BEGIN DATA SHOWN
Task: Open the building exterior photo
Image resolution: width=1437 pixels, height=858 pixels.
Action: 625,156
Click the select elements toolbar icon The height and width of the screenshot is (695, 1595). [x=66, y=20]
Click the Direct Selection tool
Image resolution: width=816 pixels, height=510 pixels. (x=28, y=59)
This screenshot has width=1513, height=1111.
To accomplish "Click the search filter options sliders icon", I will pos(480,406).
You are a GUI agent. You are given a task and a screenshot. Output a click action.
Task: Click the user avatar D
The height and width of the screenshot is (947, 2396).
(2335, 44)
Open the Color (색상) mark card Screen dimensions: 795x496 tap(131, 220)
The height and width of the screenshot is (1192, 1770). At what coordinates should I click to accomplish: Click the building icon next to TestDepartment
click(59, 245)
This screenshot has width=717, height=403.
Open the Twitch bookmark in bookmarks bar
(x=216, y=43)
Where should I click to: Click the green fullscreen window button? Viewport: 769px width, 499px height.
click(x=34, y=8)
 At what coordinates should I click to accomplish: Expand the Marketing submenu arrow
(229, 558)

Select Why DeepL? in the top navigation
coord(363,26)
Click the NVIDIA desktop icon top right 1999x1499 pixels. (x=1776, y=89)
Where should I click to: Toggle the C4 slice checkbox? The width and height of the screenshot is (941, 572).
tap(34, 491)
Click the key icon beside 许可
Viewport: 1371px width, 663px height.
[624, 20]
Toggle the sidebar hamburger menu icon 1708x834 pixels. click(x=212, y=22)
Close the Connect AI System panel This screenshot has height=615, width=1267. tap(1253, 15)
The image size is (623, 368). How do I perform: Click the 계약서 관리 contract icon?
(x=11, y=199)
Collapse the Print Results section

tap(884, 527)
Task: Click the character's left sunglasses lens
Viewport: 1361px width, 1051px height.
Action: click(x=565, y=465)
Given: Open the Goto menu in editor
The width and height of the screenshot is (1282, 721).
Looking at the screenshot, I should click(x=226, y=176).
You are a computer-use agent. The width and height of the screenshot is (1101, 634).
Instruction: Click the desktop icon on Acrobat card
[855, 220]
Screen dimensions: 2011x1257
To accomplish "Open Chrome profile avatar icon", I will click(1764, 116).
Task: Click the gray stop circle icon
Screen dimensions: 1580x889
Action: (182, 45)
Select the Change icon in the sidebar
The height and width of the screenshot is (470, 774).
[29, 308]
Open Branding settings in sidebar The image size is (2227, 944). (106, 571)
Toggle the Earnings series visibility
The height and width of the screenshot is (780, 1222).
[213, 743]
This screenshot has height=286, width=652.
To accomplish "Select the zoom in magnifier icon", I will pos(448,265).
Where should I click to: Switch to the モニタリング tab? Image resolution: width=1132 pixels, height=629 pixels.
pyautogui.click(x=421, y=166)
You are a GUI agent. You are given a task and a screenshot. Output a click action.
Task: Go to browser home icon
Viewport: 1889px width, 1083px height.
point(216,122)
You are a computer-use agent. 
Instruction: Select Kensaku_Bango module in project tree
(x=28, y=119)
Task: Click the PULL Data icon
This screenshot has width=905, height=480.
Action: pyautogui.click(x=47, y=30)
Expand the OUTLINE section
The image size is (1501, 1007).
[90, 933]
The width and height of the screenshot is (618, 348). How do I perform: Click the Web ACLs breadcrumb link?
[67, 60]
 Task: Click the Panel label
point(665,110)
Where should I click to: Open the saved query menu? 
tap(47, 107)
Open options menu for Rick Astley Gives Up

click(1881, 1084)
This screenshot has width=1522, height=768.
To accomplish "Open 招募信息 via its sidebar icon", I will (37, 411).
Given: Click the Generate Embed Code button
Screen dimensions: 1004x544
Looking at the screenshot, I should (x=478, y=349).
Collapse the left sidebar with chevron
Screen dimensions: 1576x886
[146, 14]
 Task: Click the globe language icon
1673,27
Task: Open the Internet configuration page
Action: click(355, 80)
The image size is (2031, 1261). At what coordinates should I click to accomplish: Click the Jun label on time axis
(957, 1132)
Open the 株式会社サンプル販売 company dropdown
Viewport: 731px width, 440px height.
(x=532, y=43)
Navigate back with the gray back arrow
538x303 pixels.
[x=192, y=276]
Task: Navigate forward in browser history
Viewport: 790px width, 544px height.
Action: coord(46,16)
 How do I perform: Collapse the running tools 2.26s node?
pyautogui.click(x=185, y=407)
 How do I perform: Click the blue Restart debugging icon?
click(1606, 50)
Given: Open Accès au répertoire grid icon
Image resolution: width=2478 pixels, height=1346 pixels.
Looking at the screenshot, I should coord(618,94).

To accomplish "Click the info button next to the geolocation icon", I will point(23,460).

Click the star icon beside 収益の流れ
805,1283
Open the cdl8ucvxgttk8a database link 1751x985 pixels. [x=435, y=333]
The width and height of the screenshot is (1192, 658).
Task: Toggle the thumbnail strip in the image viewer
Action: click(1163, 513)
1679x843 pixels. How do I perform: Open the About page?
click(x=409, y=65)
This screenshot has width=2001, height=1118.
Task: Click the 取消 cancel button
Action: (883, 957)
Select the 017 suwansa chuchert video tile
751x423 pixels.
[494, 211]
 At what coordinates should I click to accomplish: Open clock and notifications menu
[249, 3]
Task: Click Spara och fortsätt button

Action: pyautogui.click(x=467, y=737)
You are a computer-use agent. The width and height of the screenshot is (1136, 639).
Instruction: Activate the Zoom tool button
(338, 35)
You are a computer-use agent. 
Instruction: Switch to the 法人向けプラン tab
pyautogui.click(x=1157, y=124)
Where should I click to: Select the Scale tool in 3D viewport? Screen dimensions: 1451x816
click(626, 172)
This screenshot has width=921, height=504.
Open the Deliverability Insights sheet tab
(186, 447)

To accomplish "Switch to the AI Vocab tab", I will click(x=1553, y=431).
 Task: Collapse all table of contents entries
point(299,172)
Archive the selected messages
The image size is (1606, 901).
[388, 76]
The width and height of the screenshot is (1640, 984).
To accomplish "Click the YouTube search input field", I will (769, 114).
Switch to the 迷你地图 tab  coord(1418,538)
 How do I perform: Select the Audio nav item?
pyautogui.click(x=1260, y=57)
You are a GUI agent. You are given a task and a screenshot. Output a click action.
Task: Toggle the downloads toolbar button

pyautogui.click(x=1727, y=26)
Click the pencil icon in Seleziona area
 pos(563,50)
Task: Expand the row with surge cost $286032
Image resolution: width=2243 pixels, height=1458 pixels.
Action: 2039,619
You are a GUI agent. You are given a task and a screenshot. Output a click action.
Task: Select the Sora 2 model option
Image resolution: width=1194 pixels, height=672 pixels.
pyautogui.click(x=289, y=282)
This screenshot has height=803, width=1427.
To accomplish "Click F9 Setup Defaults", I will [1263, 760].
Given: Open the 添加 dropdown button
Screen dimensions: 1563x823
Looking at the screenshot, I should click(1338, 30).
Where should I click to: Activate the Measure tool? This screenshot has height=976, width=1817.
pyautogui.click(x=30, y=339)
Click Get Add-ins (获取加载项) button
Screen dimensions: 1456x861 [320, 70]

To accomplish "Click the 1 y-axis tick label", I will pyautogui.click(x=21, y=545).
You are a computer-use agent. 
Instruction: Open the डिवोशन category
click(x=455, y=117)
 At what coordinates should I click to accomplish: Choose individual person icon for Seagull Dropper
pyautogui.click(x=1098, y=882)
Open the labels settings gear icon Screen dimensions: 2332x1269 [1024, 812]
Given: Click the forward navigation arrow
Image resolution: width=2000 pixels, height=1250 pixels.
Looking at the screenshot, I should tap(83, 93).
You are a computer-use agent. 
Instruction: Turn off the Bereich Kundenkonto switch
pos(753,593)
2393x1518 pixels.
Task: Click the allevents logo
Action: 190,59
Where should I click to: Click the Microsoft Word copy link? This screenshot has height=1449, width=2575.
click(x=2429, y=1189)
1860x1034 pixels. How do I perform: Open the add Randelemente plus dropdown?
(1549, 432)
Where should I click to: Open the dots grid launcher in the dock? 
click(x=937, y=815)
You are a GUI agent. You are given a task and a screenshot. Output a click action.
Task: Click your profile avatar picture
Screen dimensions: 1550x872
END DATA SHOWN
* **BRIEF**
Show every line of the entries above where the word "avatar" occurs.

* **RESULT FOR THIS EXERCISE**
Task: Click the user avatar D
To accomplish "Open Chrome profile avatar icon", I will click(1764, 116).
Task: Click your profile avatar picture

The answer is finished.